For some investors, Appian’s lack of profits might be a concern. The company ran a $0.16-per-share loss in the last quarter. However, as Amazon has grown over the years, it often hasn’t been profitable either as the bottom line was sacrificed for growth. Such is the case here as well, and with a market cap of only $2.0 billion, Appian has the potential to provide big returns in the years ahead.

Don’t underestimate the size of the marijuana market

Todd Campbell (Canopy Growth): The biggest knock against marijuana stock Canopy Growth is its valuation, but tobacco stocks suggest Canopy Growth could eventually be worth much more than its current $6.1 billion market cap.

How much more is anyone’s guess, but it shouldn’t be ignored that the market caps of cigarette giants Altria Group, Philip Morris, and British American Tobacco are $107 billion, $125 billion, and $105 billion, respectively.

Tobacco is big business and, undeniably, there’s no guarantee pro-pot momentum will continue convincing lawmakers to create legal marijuana marketplaces worldwide. Nevertheless, I think there’s a very good chance marijuana will win widespread legalization, and if so, then Canopy Growth is perfectly positioned to deliver Amazon-beating returns to investors.

Canopy Growth is a major player in the Canadian medical marijuana market with nearly $17 million in quarterly sales last quarter (at current exchange rates), up 123% year over year.
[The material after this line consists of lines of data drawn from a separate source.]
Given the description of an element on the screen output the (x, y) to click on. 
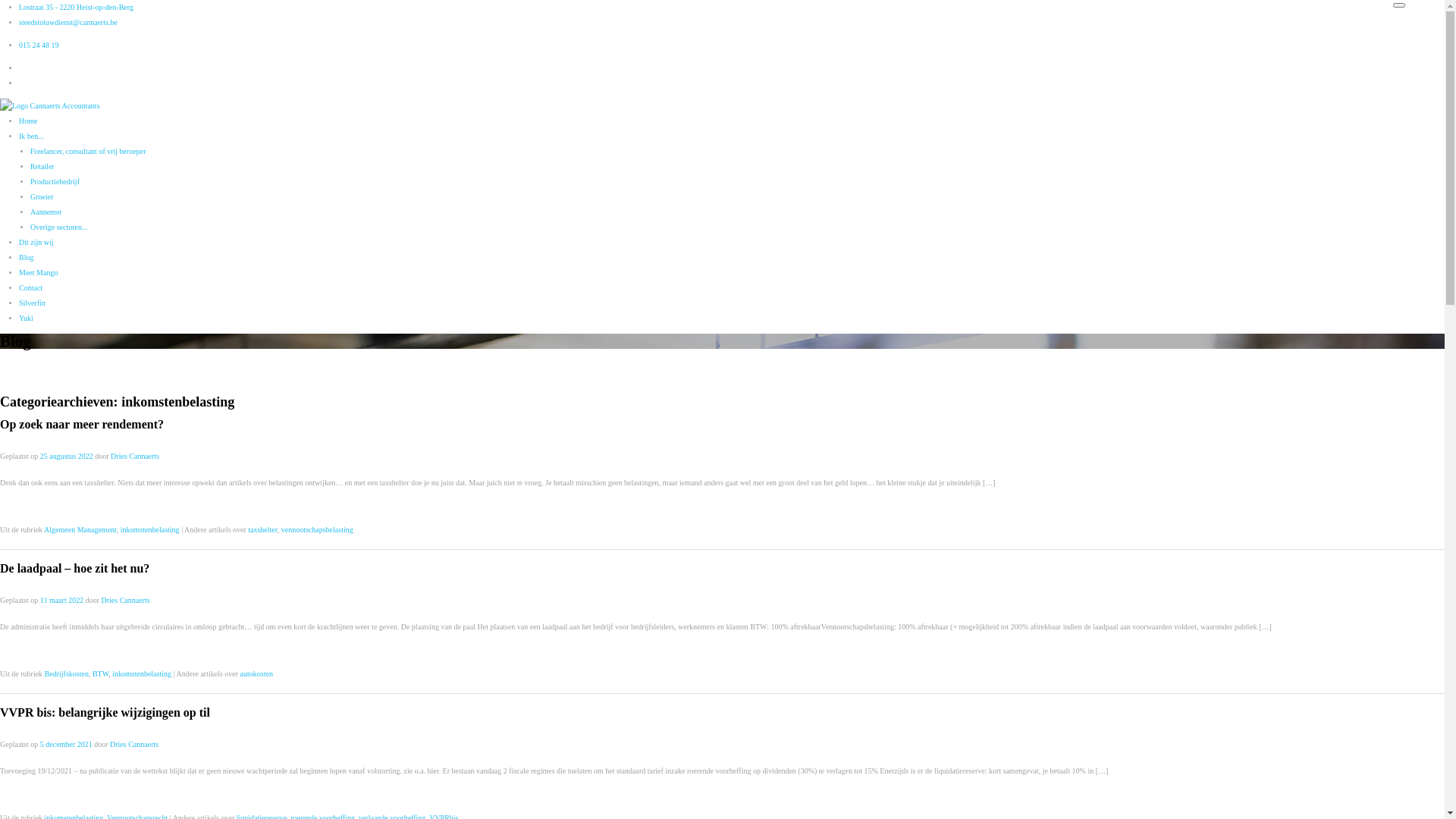
Productiebedrijf Element type: text (54, 181)
015 24 48 19 Element type: text (38, 44)
Yuki Element type: text (25, 317)
Lees meer... Element type: text (18, 649)
inkomstenbelasting Element type: text (141, 673)
vennootschapsbelasting Element type: text (317, 529)
11 maart 2022 Element type: text (61, 600)
Lees meer... Element type: text (18, 505)
BTW Element type: text (100, 673)
Lees meer... Element type: text (18, 793)
Overige sectoren... Element type: text (58, 226)
Silverfin Element type: text (31, 302)
Aannemer Element type: text (46, 211)
Retailer Element type: text (42, 166)
Dries Cannaerts Element type: text (133, 744)
Home Element type: text (27, 120)
steedstotuwdienst@cannaerts.be Element type: text (67, 22)
Dries Cannaerts Element type: text (134, 455)
Blog Element type: text (25, 257)
Ik ben... Element type: text (30, 135)
Bedrijfskosten Element type: text (66, 673)
Freelancer, consultant of vrij beroeper Element type: text (88, 151)
taxshelter Element type: text (261, 529)
VVPR bis: belangrijke wijzigingen op til Element type: text (105, 712)
Meet Mango Element type: text (37, 272)
inkomstenbelasting Element type: text (149, 529)
25 augustus 2022 Element type: text (66, 455)
Dit zijn wij Element type: text (35, 242)
Dries Cannaerts Element type: text (125, 600)
5 december 2021 Element type: text (66, 744)
Op zoek naar meer rendement? Element type: text (81, 423)
Contact Element type: text (30, 287)
Groeier Element type: text (41, 196)
Algemeen Management Element type: text (79, 529)
autokosten Element type: text (256, 673)
Zoek Element type: text (20, 9)
Lostraat 35 - 2220 Heist-op-den-Berg Element type: text (75, 7)
Given the description of an element on the screen output the (x, y) to click on. 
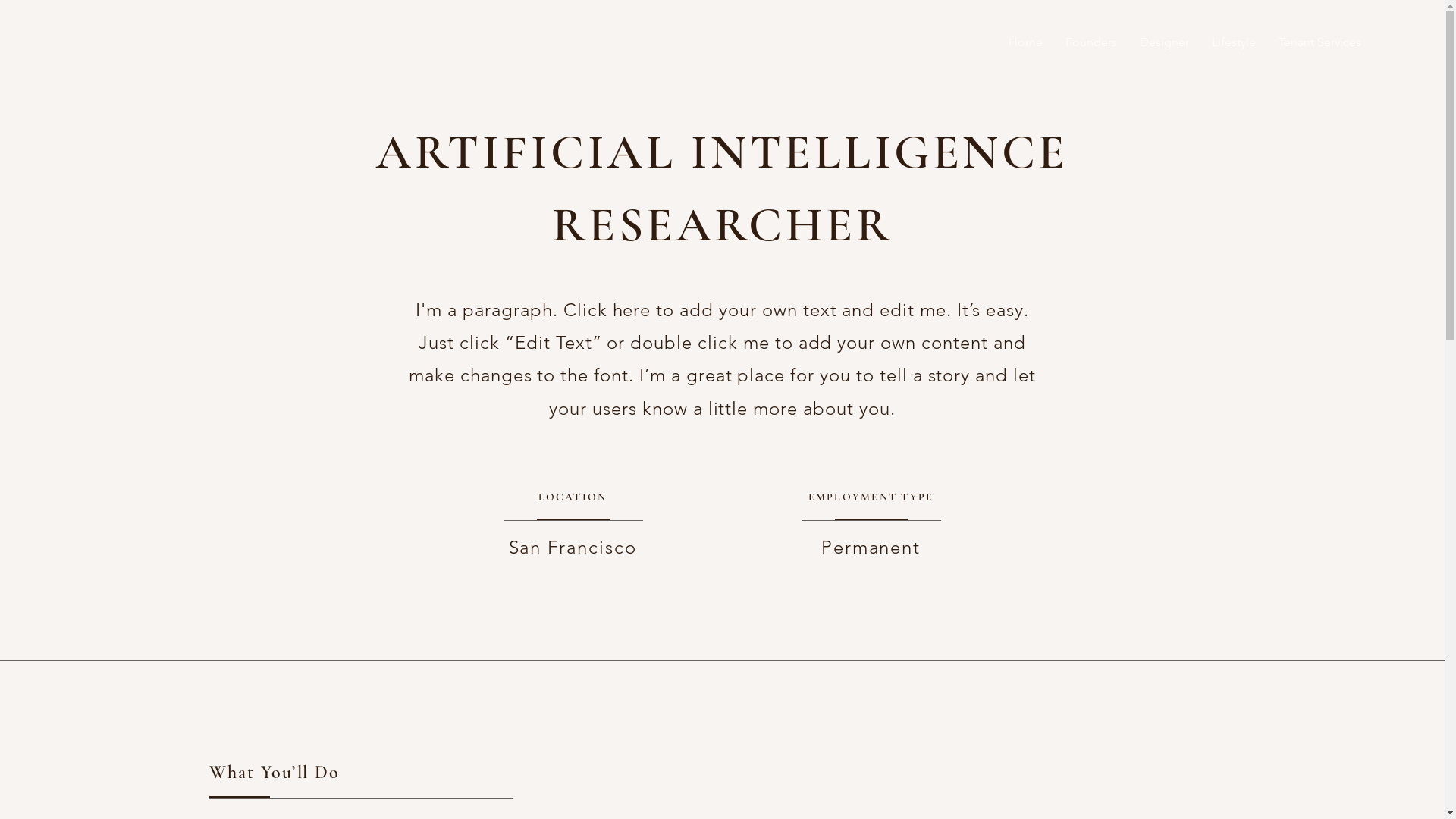
Designer Element type: text (1164, 42)
Home Element type: text (1025, 42)
Tenant Services Element type: text (1319, 42)
Lifestyle Element type: text (1233, 42)
Founders Element type: text (1091, 42)
Given the description of an element on the screen output the (x, y) to click on. 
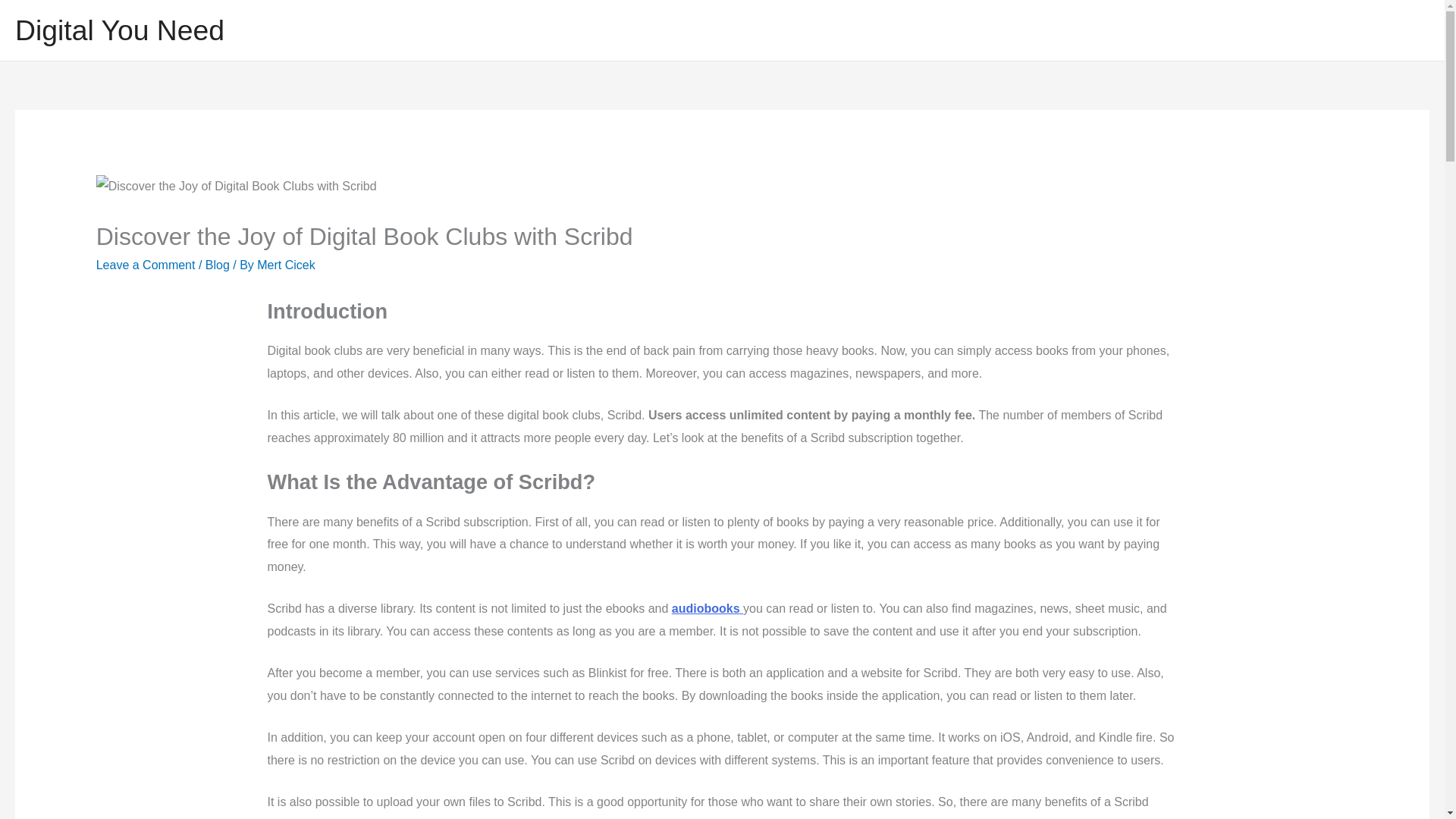
Blog (217, 264)
audiobooks (706, 608)
Digital You Need (119, 29)
Leave a Comment (145, 264)
Mert Cicek (285, 264)
View all posts by Mert Cicek (285, 264)
Given the description of an element on the screen output the (x, y) to click on. 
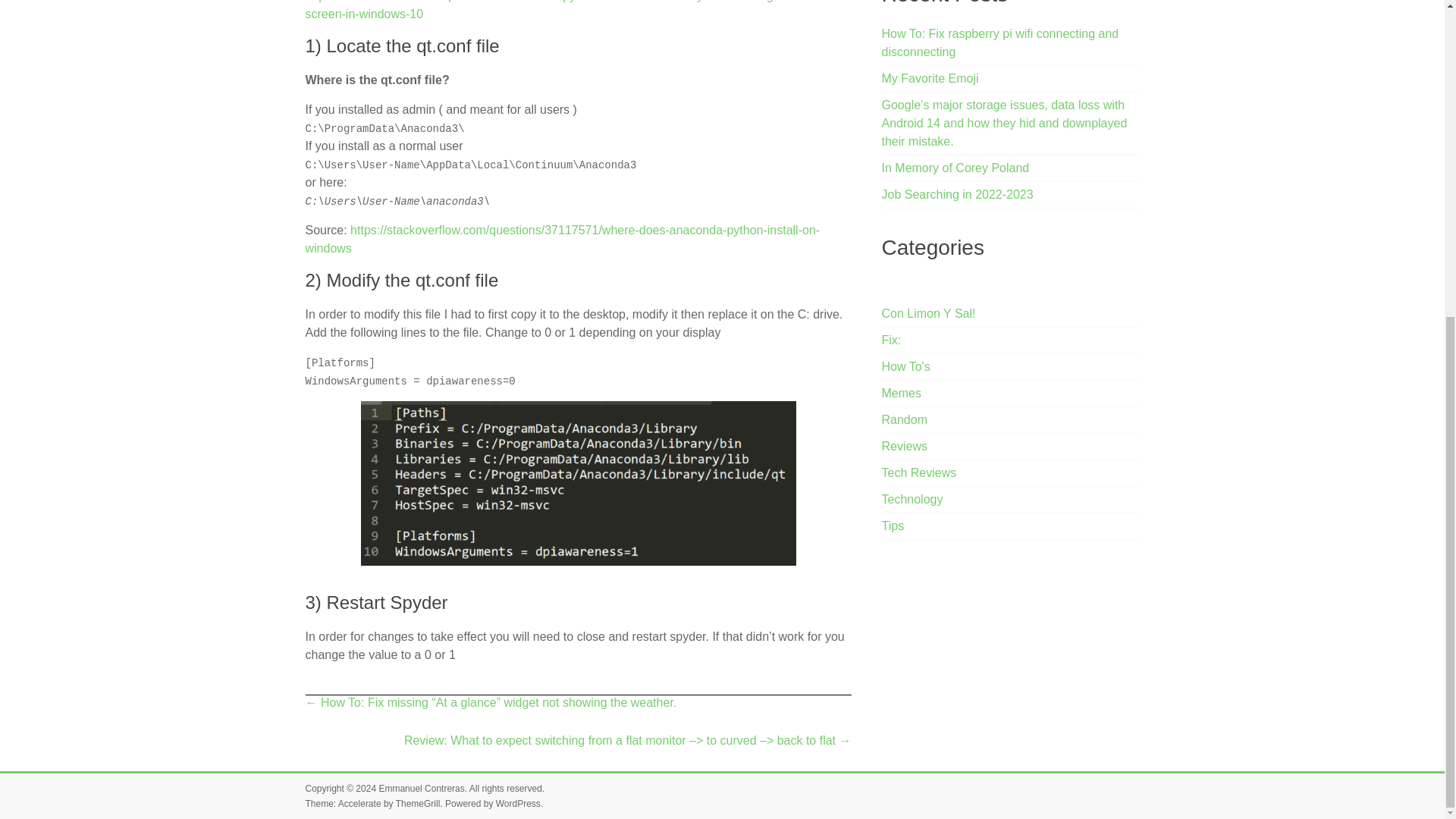
My Favorite Emoji (930, 78)
Con Limon Y Sal! (928, 313)
Job Searching in 2022-2023 (957, 194)
Accelerate (359, 803)
How To: Fix raspberry pi wifi connecting and disconnecting (1000, 42)
In Memory of Corey Poland (955, 167)
WordPress (518, 803)
Emmanuel Contreras (421, 787)
Fix: (891, 339)
Given the description of an element on the screen output the (x, y) to click on. 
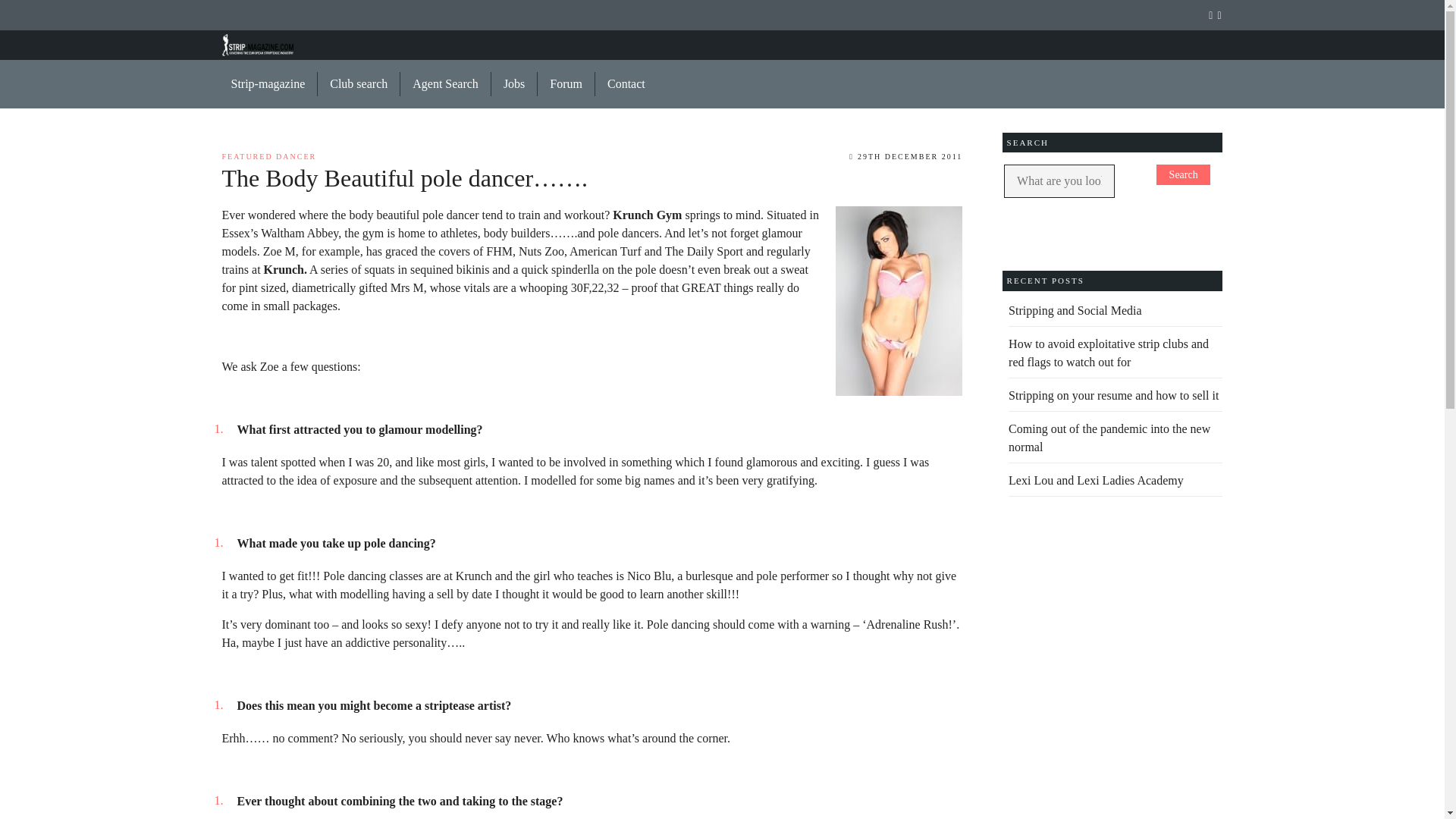
Search (1183, 174)
Strip-magazine (267, 84)
FEATURED DANCER (268, 156)
Lexi Lou and Lexi Ladies Academy (1096, 480)
Coming out of the pandemic into the new normal (1109, 437)
Jobs (514, 84)
Contact (620, 84)
Agent Search (446, 84)
Forum (566, 84)
Given the description of an element on the screen output the (x, y) to click on. 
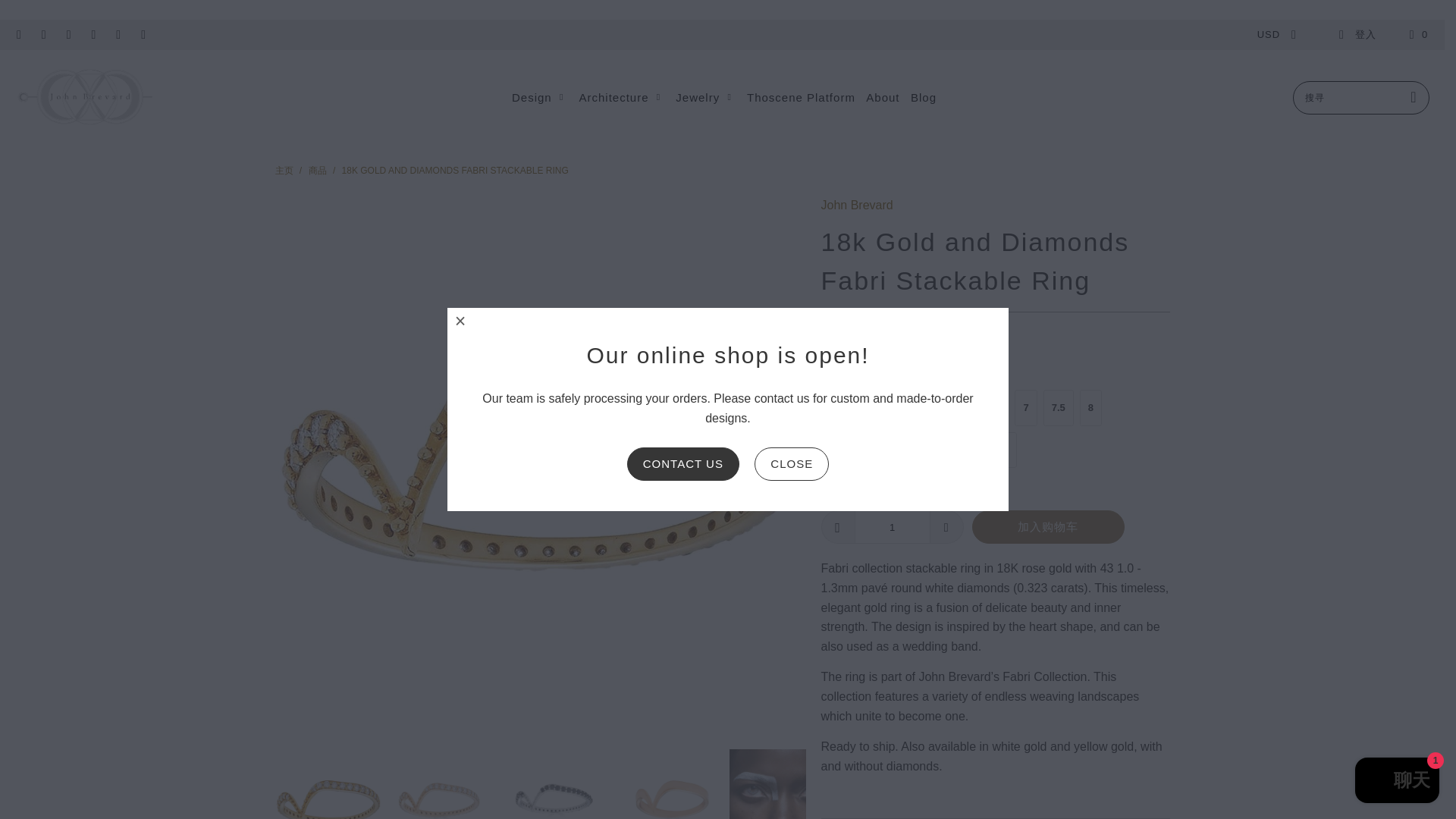
John Brevard (856, 205)
John Brevard on Instagram (116, 34)
John Brevard (283, 170)
1 (891, 526)
Email John Brevard (142, 34)
John Brevard on YouTube (68, 34)
John Brevard (84, 97)
John Brevard on Twitter (17, 34)
John Brevard on Pinterest (92, 34)
John Brevard on Facebook (42, 34)
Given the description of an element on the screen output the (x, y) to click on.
Canadians spent $4.4 billion on marijuana in 2017 (at current exchange rates) and later this year, the nation’s recreational marijuana market is expected to open, clearing the way for Canopy Growth’s sales to surge higher.

Canopy Growth is focusing on countries that have already legalized cannabis nationally, so it doesn’t participate in the U.S. market yet, but you can bet the company will jump in when the time is right. In the meantime, it’s building up its operations in Germany, Australia, and, most recently, Africa.

Overall, there’s no telling how this industry will shake out, but the big three tobacco purveyors racked up nearly $80 billion in combined revenue over the past 12 months, and while estimates of the size of the marijuana market vary, Cowen & Co. forecasts that legalizing marijuana in the U.S. alone will create a $70 billion market by 2030. Currently, U.S. wine sales add up to $60 billion and beer sales are at $110 billion annually, so that’s not a crazy guess.

Disrupting this market reminds me of how e-commerce disrupted retail and that could mean Canopy Growth will generate gains that Amazon investors will envy.